*TASKS FOR THIS EXERCISE*:
1. Answer these questions from the notes on Sarah Personette's career.
(a) What five core values does Sarah name?
(b) Which two companies are named among her career moves?
(c) Who does Sarah say will hug her 10 years from now?
2. Duplicate the part of the notes on Sarah Personette's career that opens with the words containing "6. Values-Driven Leadership" and closes with "or step-down roles.".
3. Pick up the notes on Sarah Personette's career from where they stop.

*EXTRACT PROVIDED*:
6. Values-Driven Leadership
[25:54–27:20]
- Sarah names her core values: kindness, integrity, fairness, being tough, and being inclusive.
- She applies evidence-based decision-making—debating principles and evidence, not just beliefs.
7. Pursuing Learning Over Titles & Money
[27:20–30:00]
- Sarah’s career moves (including to Facebook and later Twitter) prioritized learning and growth over money or prestige, even at the expense of taking lateral or step-down roles.
- On handling the perception of job-hopping:
“I firmly believe in loyalty to companies...for as long as you can meet the company and the company can meet you.”
- Family support and having the courage to chase learning are recurring themes—even when loved ones disagree with her decisions.
8. The Leap to CEO at Puck & Embracing Disruption
[31:35–39:48]
- After a break, Sarah chose Puck’s CEO role because of its creator-centric, journalist-first model—likened to product-and-engineering in tech.
- The disruption in media (AI, fragmentation) is “energizing,” not terrifying, for Sarah:
“Opportunity can come from volatility…Right now, we are relearning the growth playbook. Like, how cool. When do you get presented with that in your career where you get to completely shift and create a new paradigm?”
—Sarah Personette [38:20]
9. Navigating Work, Family, and Identity
[39:48–44:23]
- Both Maryam and Sarah discuss the challenge of being present parents and high-performing executives.
- Sarah sets clear boundaries: “No company is going to hug you 10 years from now. I’m very clear on who is going to hug me 10 years from now. That’s my husband, and that is my two boys.” [41:16]
- Pivoted her approach during COVID, putting family at the center, and accepting that true balance is sometimes messy and imperfect.
Notable Quotes & Moments
-
On overcoming adversity:
“I have had people, especially in my childhood, say like, it doesn’t seem like anything affects you. And I’m like, it affects me. I just, I process it super quickly and don’t look back, just look forward. Like, what can I learn from this experience? And then how can I move forward?”
—Sarah Personette [06:56] -
On ego and leadership:
“I am never the smartest person in the room. I might be the hardest working person in the room. I might be the kindest person in the room, but I’m definitely not the smartest.”

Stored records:
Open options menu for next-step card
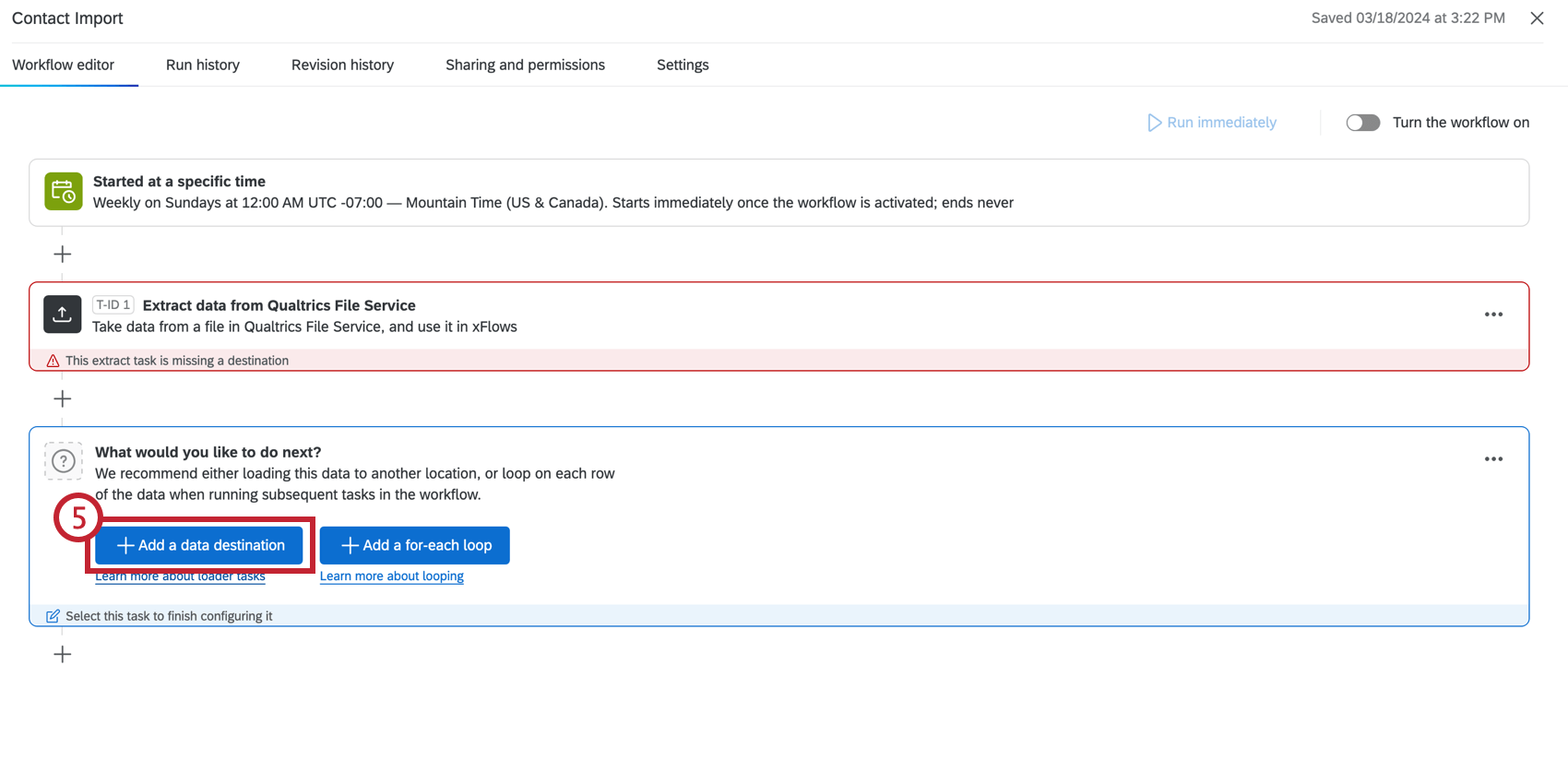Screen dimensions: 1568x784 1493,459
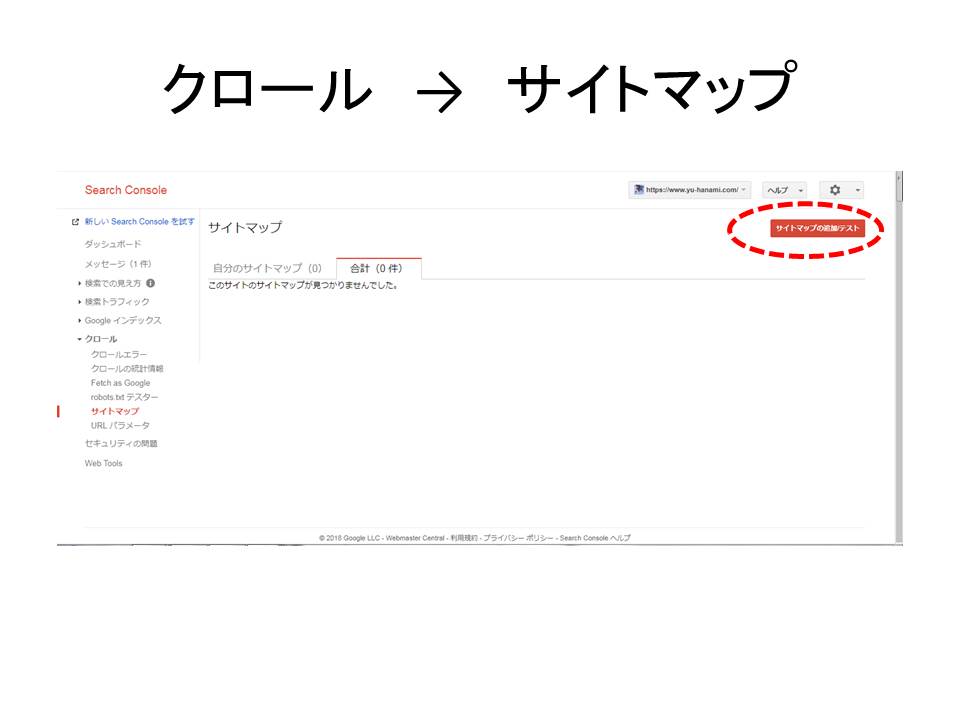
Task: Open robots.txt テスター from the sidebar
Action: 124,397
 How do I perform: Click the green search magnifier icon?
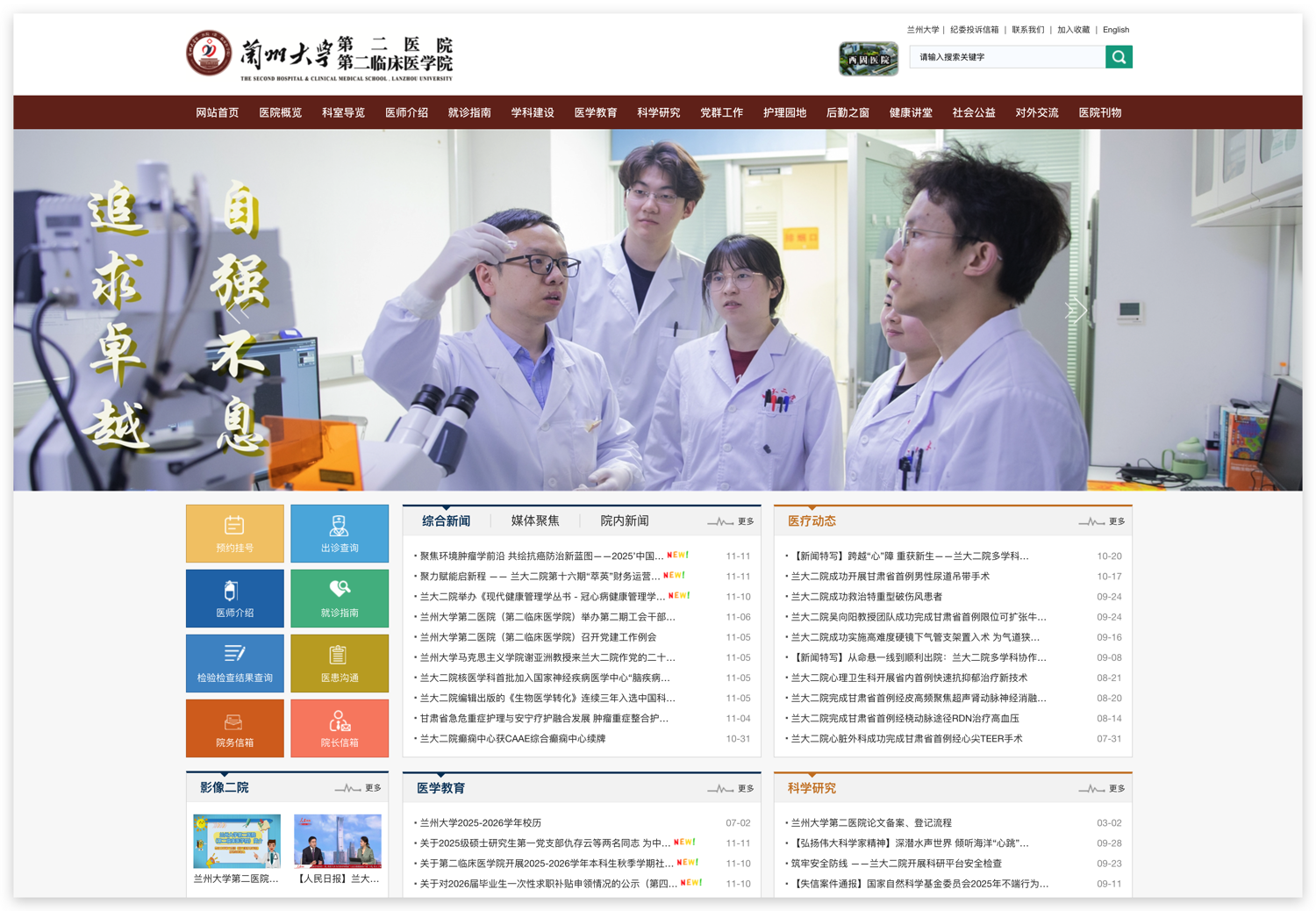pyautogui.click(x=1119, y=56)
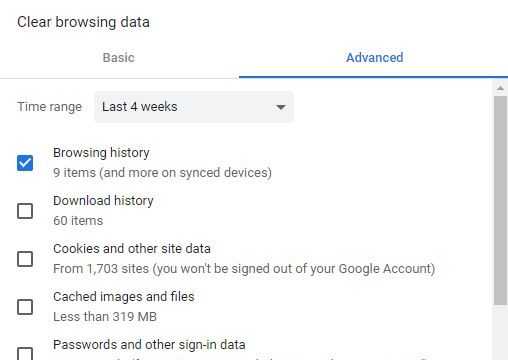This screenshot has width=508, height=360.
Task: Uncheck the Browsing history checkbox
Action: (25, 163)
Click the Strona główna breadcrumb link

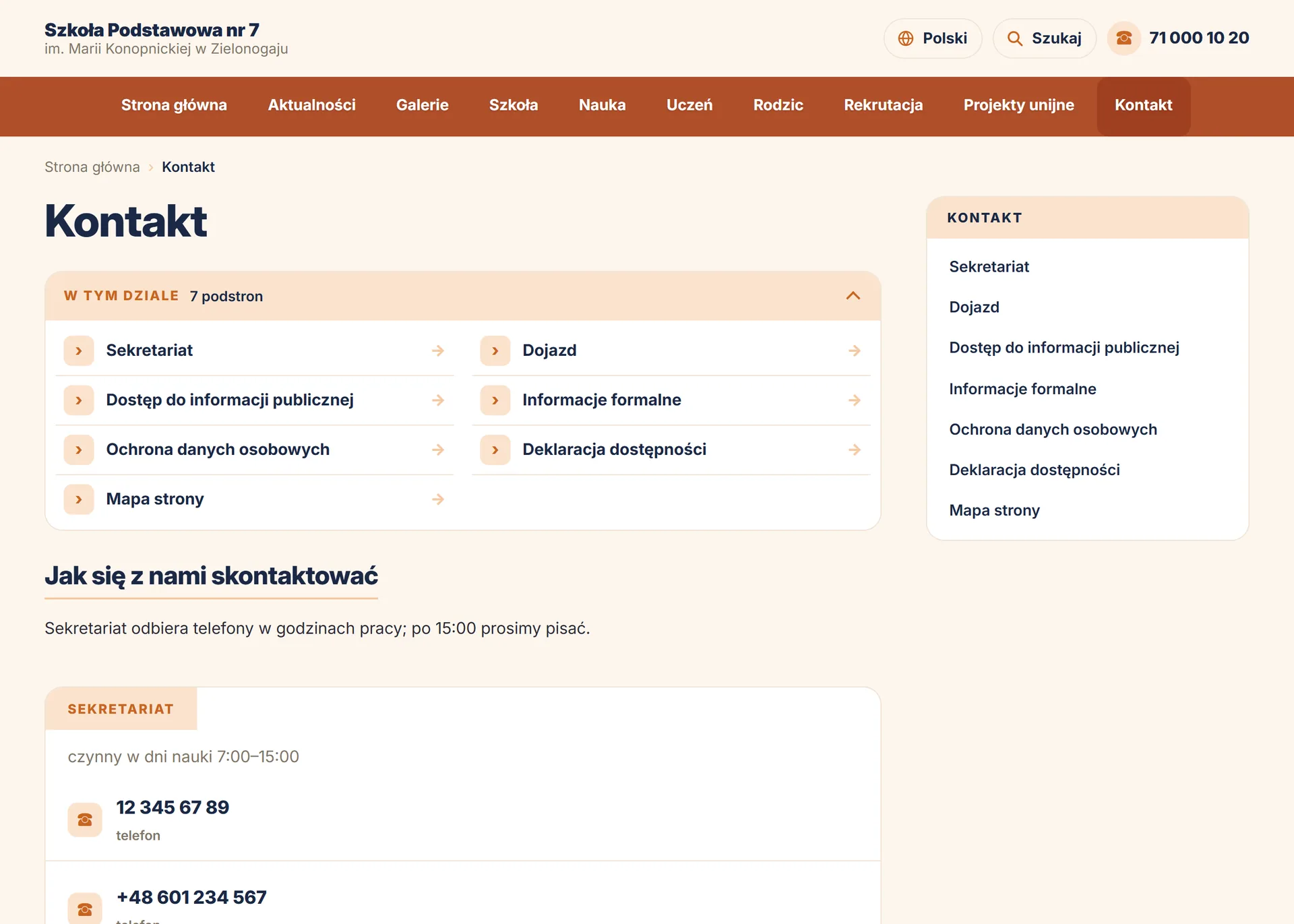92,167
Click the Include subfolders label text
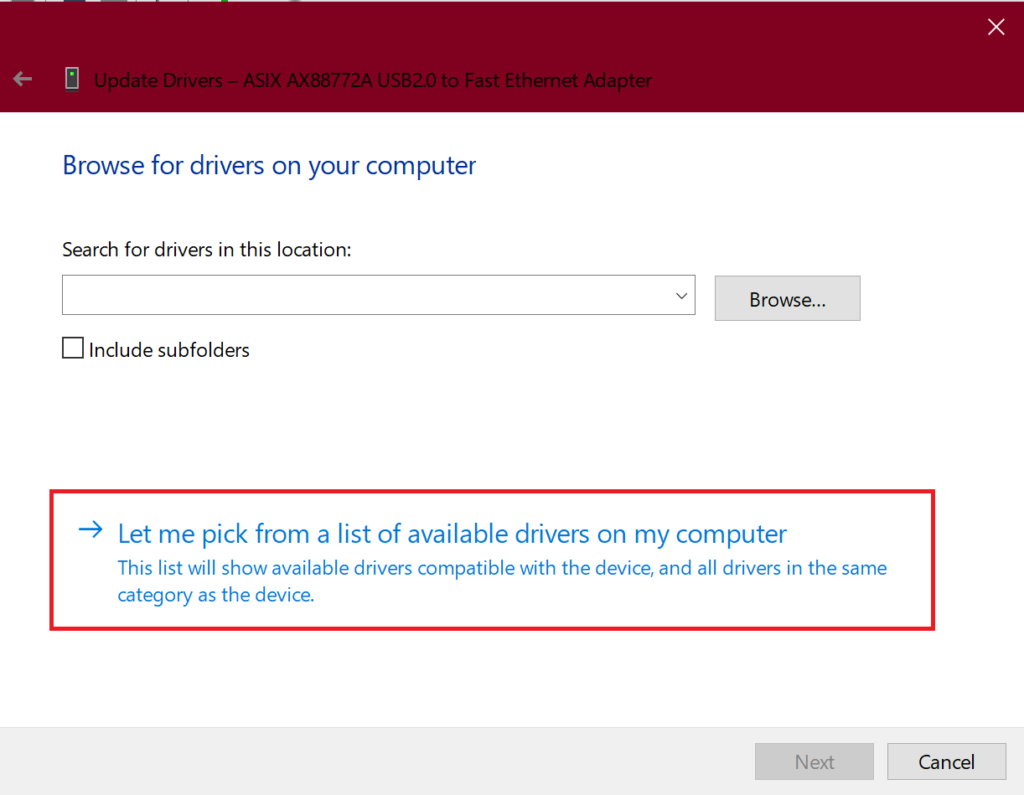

*TASK-BY-TASK OUTPUTS*:
1.
(a) Kindness, integrity, fairness, being tough, and being inclusive.
(b) Facebook and Twitter.
(c) Her husband and her two boys.

2.
6. Values-Driven Leadership
[25:54–27:20]
- Sarah names her core values: kindness, integrity, fairness, being tough, and being inclusive.
- She applies evidence-based decision-making—debating principles and evidence, not just beliefs.
7. Pursuing Learning Over Titles & Money
[27:20–30:00]
- Sarah’s career moves (including to Facebook and later Twitter) prioritized learning and growth over money or prestige, even at the expense of taking lateral or step-down roles.

3.
—Sarah Personette [31:14] -
On kindness as a structural force:
“Kindness is not just a value, it’s actually a structural force. I’ve been asked to come back to three different companies, and it is not because I am the smartest person in the room. It’s because of the way that I made people feel when I left the room. And I think that our world could use a little more kindness.”
—Sarah Personette [44:23]
Quickfire Segment – Get to Know Sarah
[43:30–44:47]
- Walk-on song: "Unstoppable" by Sia
- Food for a potluck: Whispering Angel rosé
- Alternative career: Teach (preschool, not investment banking!)
- Reading now: "The Tell" (Amy Griffin) and "Hidden Potential" (Adam Grant)
- Surprise fact: “I am a horrible cook.”
- Parting advice: (See “kindness as a structural force” quote above)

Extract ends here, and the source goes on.